> [EXERCISE]: Which lines in the listing below contain the string "agent"? Copy each one in full, treating uppercase and lowercase as different.

> [THE INPUT]:
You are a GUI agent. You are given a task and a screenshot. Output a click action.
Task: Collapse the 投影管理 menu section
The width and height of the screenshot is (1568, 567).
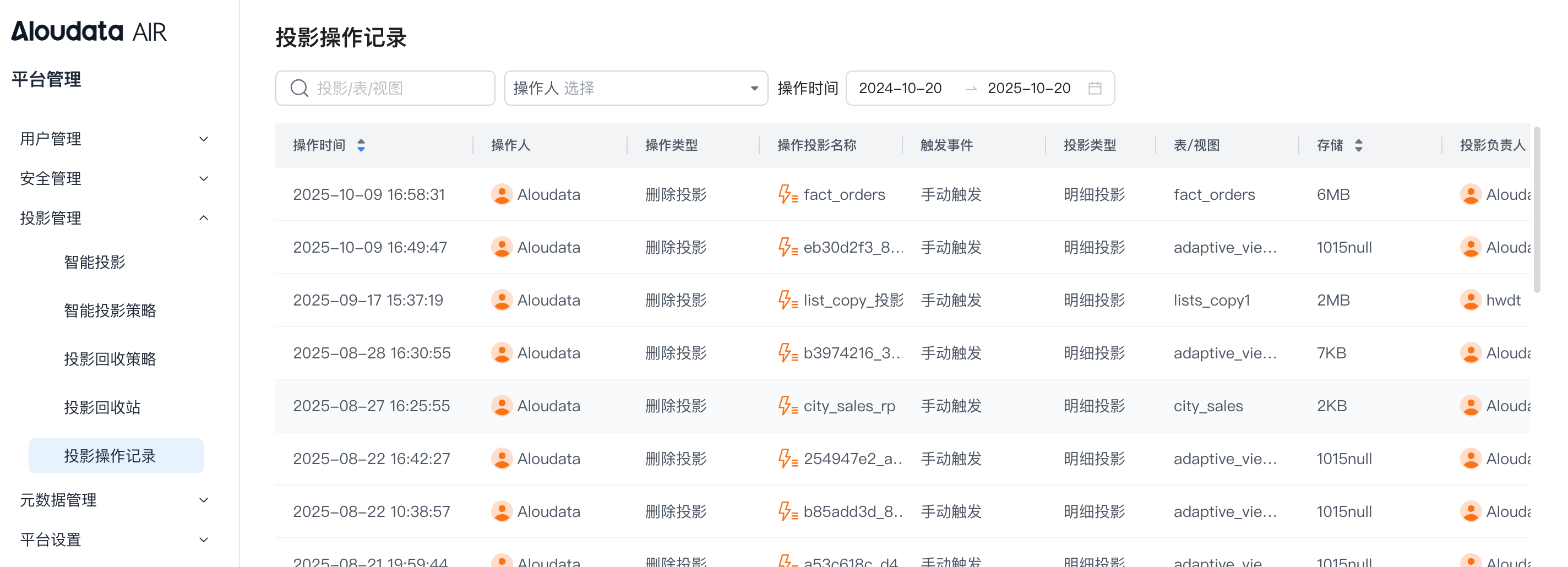114,218
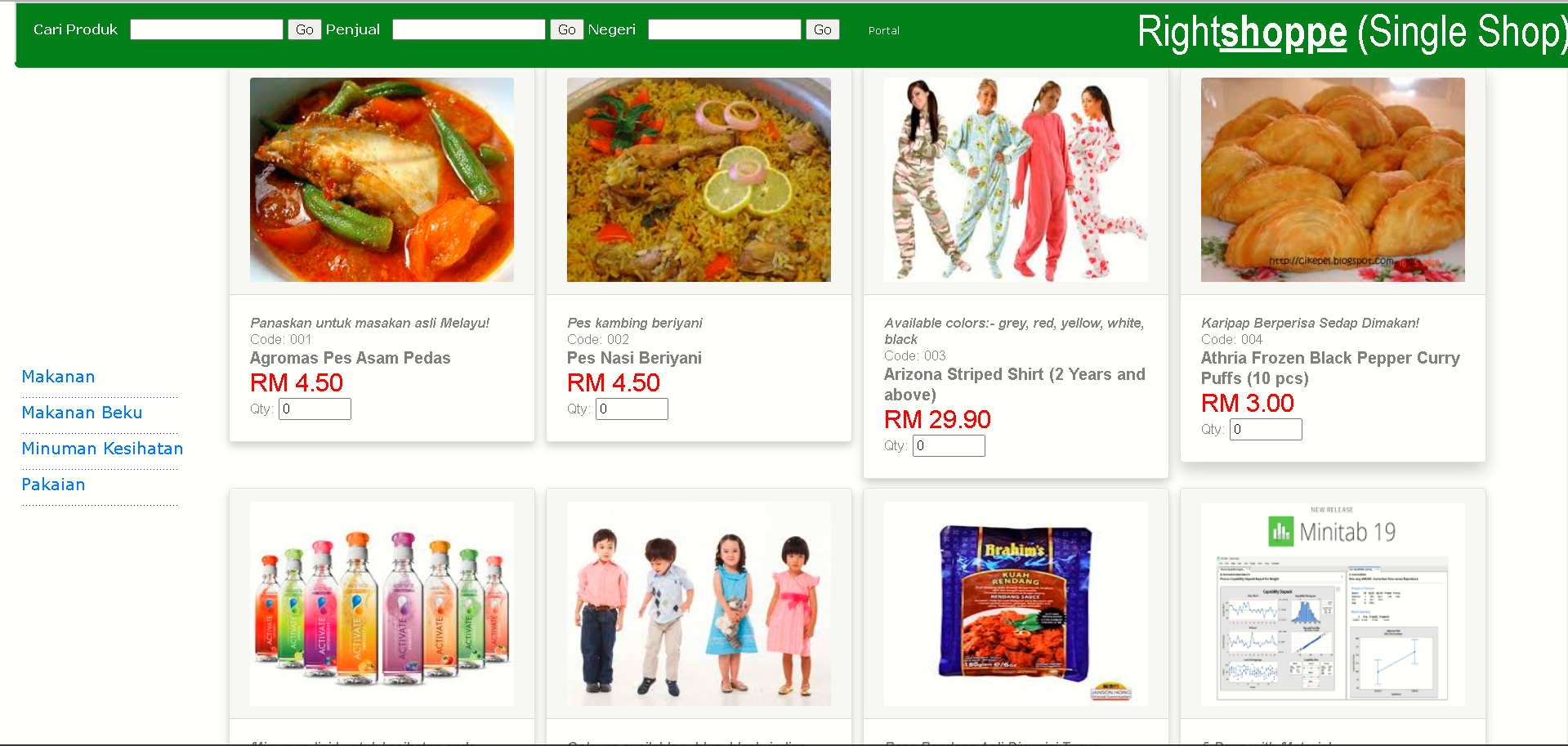
Task: Focus quantity field for Arizona Striped Shirt
Action: (x=949, y=445)
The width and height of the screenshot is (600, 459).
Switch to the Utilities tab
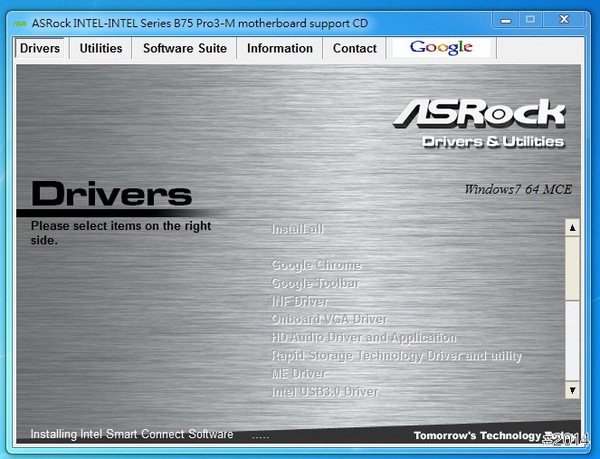[101, 48]
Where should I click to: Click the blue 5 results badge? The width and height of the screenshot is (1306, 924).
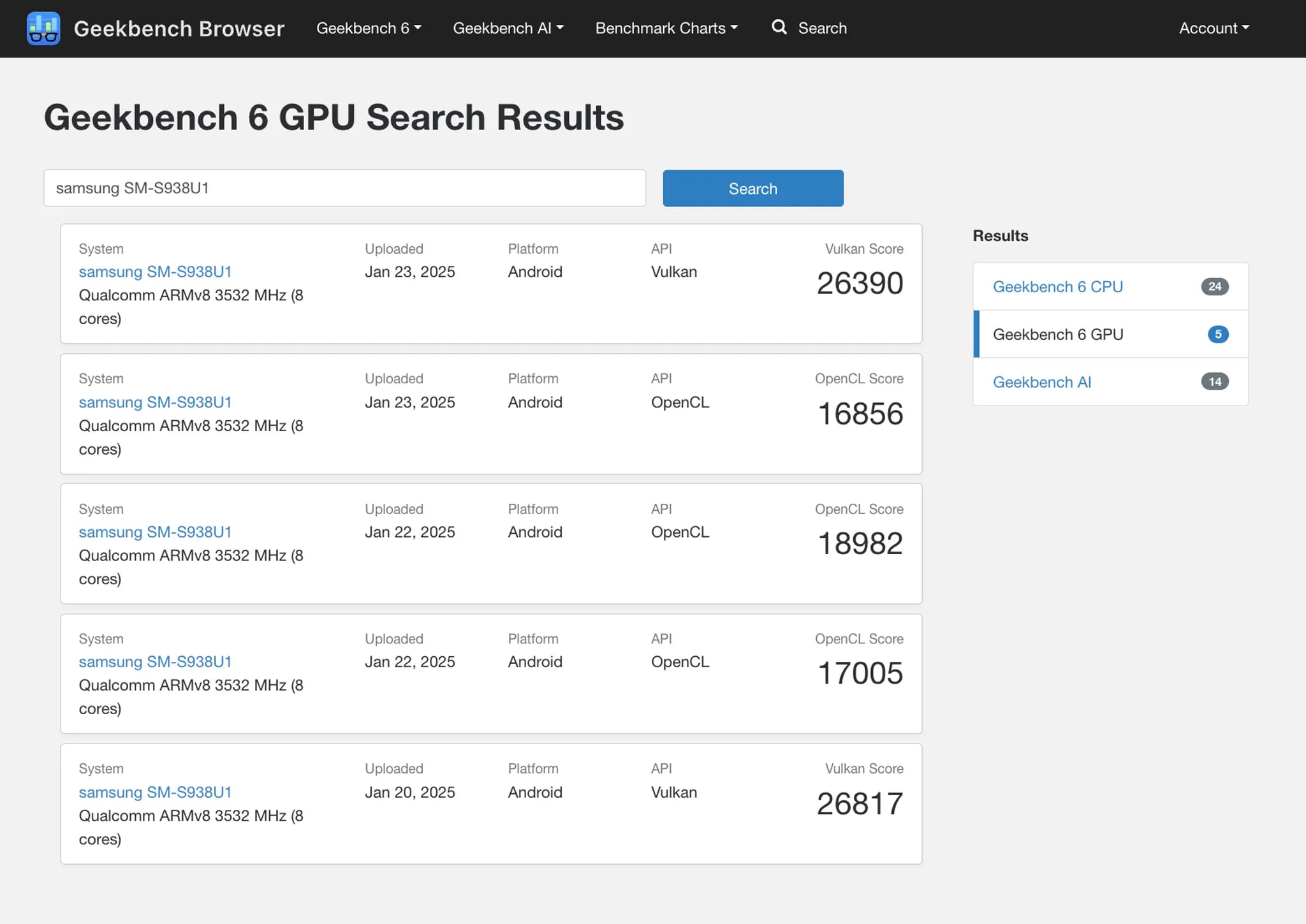[x=1217, y=334]
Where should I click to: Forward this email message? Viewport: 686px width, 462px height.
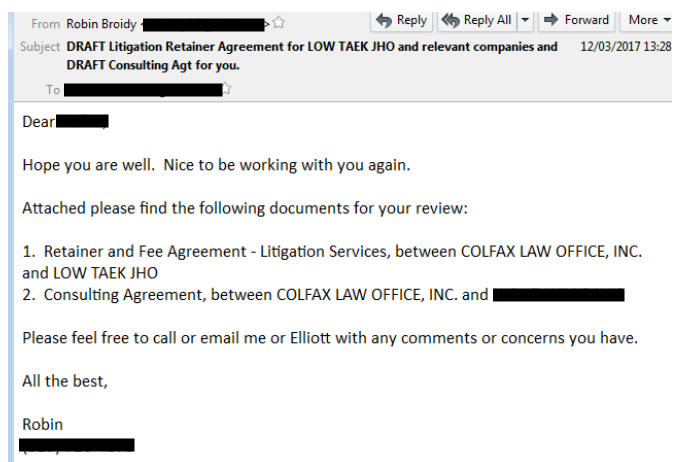click(x=577, y=20)
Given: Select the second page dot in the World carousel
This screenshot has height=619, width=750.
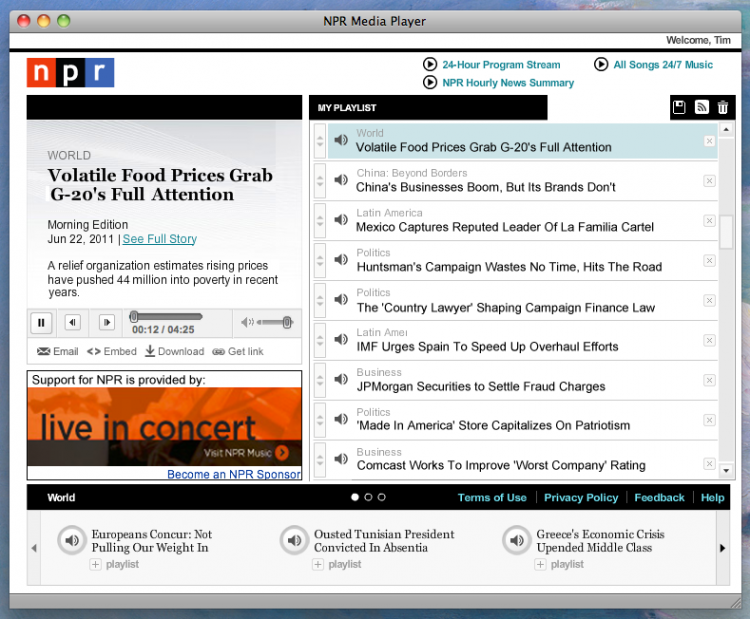Looking at the screenshot, I should (x=368, y=497).
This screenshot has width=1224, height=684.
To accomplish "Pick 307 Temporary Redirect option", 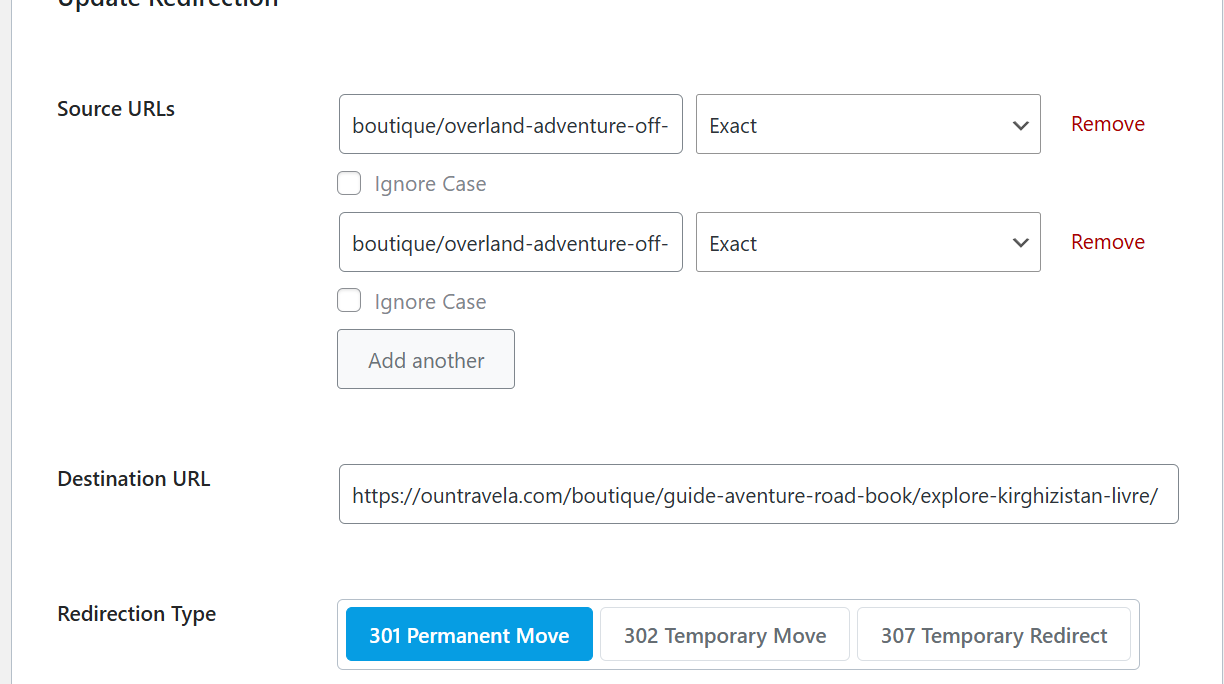I will 993,635.
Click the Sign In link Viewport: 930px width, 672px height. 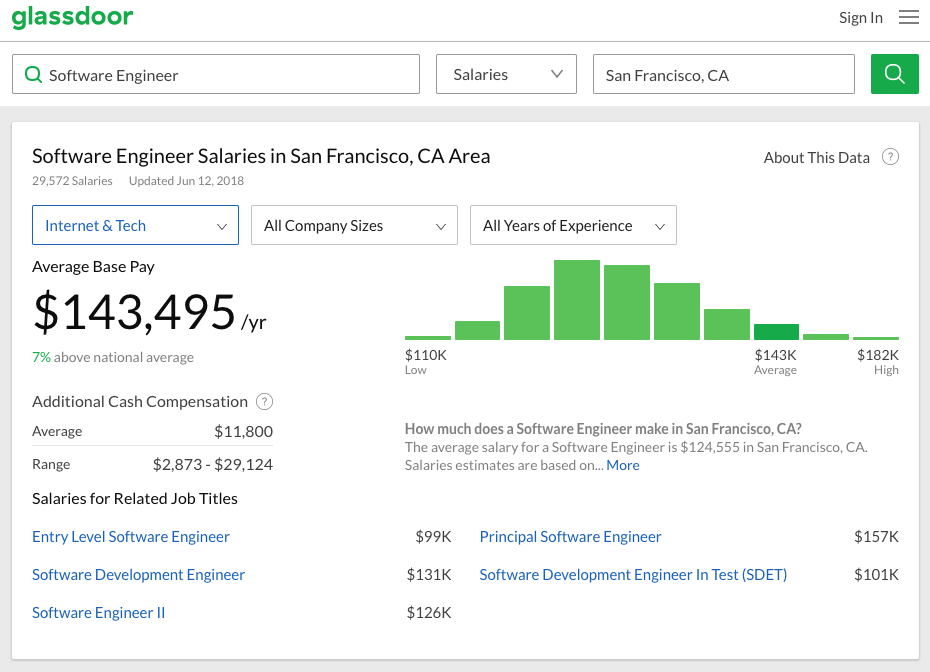point(860,17)
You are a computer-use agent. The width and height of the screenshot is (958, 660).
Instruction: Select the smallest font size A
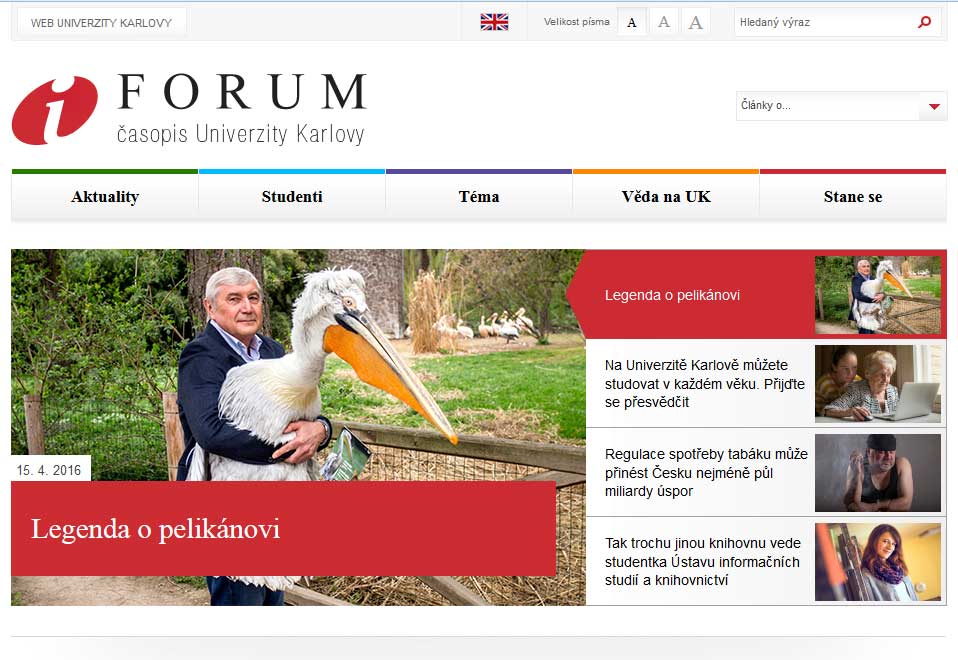tap(632, 23)
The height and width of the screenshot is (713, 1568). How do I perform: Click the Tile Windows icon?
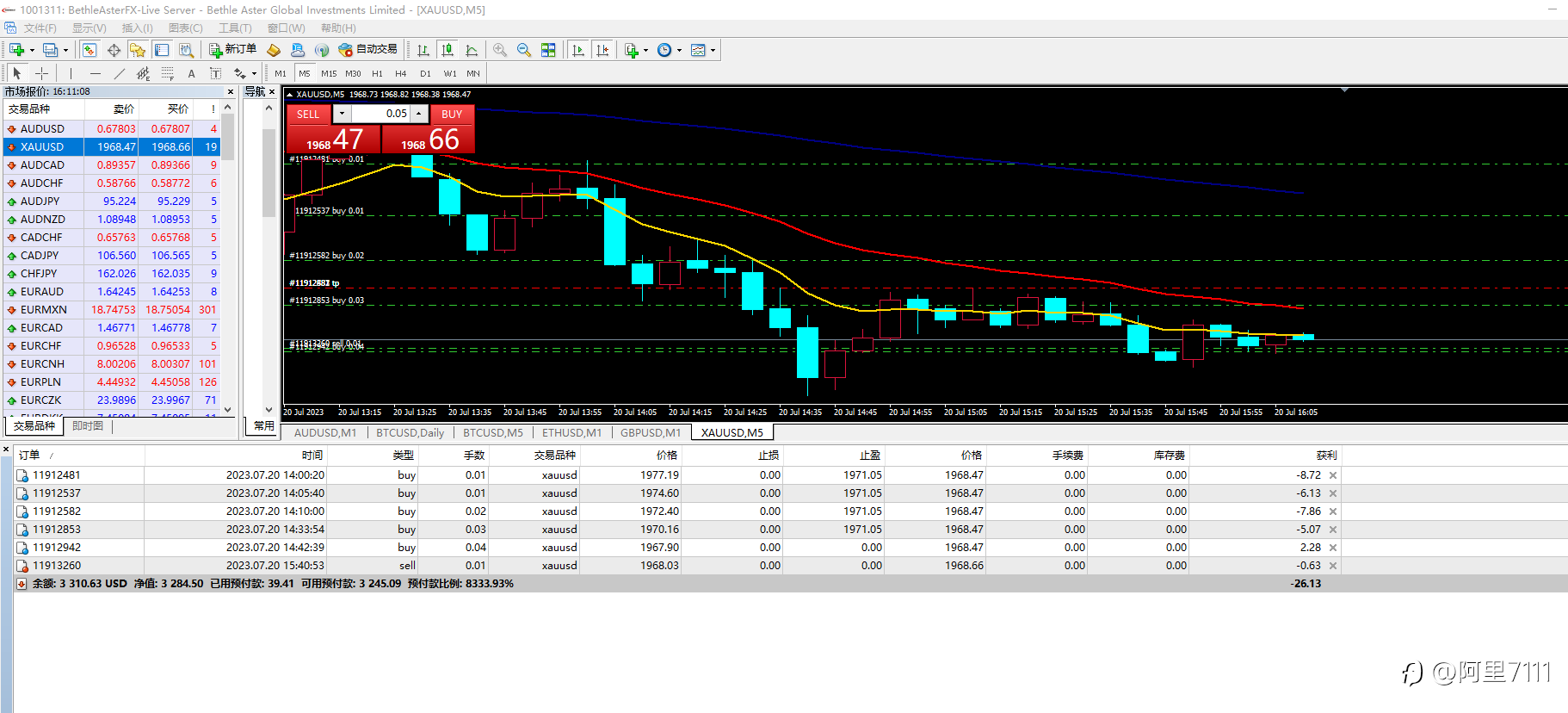pos(548,50)
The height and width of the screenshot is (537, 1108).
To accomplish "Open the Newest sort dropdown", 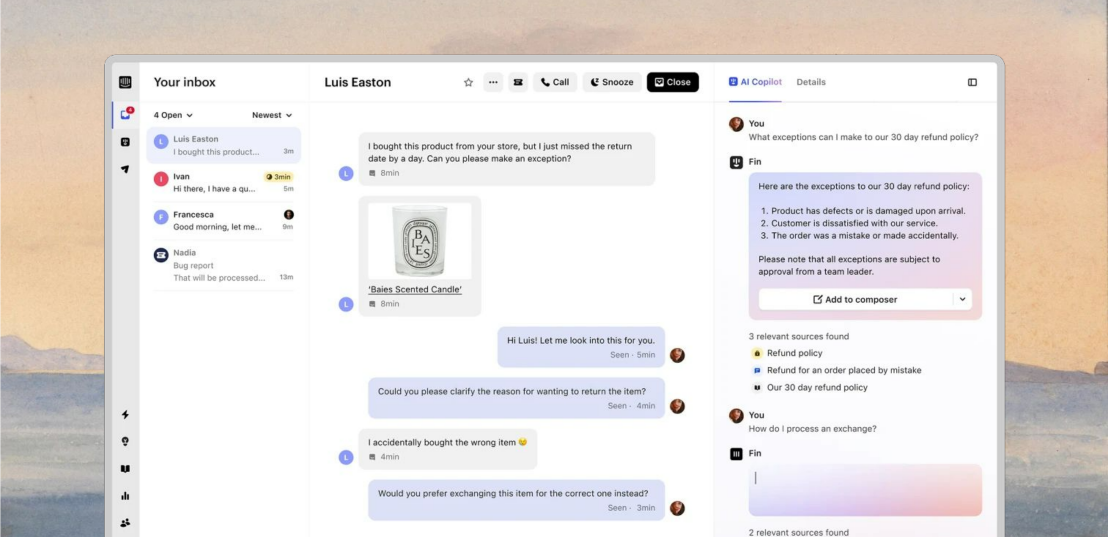I will 272,115.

> [SOLUTION FOR THIS PROBLEM]:
You are a GUI agent. You are given a task and a screenshot. Output a click action.
You are a computer-use agent. The width and height of the screenshot is (958, 660).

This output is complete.